* [THE PROBLEM]: What lines of the data below hold the string "модуль"? Copy each one.

* [DATA LISTING]:
____

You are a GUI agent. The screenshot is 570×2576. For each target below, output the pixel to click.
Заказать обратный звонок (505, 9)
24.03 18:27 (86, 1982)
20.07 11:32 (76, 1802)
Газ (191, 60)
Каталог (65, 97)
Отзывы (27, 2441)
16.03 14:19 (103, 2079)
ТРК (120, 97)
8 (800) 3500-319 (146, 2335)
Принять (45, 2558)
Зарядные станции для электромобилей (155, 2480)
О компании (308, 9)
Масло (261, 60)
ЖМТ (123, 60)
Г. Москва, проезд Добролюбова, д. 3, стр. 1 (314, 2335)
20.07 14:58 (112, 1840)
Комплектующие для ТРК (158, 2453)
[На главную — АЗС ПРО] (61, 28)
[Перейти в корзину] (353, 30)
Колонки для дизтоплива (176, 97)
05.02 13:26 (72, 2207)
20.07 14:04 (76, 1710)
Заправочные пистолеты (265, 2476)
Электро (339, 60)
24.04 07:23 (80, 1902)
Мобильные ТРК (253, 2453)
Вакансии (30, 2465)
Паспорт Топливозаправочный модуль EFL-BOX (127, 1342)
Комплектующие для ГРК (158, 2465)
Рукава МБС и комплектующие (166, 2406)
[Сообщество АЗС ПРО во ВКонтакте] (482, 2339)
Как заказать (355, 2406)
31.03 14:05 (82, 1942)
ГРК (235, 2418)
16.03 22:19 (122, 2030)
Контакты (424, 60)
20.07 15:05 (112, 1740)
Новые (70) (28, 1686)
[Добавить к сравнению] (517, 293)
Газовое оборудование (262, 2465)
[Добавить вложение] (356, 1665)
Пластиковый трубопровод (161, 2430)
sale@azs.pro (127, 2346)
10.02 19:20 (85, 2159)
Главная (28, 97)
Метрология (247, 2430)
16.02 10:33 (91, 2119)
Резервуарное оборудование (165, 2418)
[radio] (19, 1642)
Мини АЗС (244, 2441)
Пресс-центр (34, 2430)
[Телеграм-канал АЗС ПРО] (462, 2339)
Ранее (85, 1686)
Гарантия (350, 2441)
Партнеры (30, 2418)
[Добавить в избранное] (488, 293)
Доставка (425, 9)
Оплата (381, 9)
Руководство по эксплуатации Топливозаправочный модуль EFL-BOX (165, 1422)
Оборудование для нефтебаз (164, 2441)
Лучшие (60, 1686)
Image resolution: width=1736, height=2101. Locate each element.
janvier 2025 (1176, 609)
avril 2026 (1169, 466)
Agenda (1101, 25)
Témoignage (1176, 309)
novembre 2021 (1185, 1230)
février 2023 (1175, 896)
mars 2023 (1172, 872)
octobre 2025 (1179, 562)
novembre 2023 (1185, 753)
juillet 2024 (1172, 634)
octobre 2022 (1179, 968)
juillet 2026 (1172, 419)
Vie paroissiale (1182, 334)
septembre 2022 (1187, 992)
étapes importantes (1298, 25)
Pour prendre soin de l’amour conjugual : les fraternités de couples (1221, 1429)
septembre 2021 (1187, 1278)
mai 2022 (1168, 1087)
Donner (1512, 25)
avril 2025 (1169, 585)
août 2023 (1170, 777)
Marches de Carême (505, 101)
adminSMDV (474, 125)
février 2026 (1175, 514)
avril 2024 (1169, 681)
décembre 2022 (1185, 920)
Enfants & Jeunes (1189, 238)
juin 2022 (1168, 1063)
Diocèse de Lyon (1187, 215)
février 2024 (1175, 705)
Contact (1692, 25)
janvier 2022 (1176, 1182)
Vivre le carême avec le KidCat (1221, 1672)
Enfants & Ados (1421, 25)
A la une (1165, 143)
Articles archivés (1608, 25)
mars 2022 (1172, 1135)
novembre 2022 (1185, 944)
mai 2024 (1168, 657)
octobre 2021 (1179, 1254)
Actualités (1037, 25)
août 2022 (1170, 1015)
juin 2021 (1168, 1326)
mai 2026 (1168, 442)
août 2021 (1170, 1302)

____

* [COMPLETED TASK]:
Паспорт Топливозаправочный модуль EFL-BOX (127, 1342)
Руководство по эксплуатации Топливозаправочный модуль EFL-BOX (165, 1422)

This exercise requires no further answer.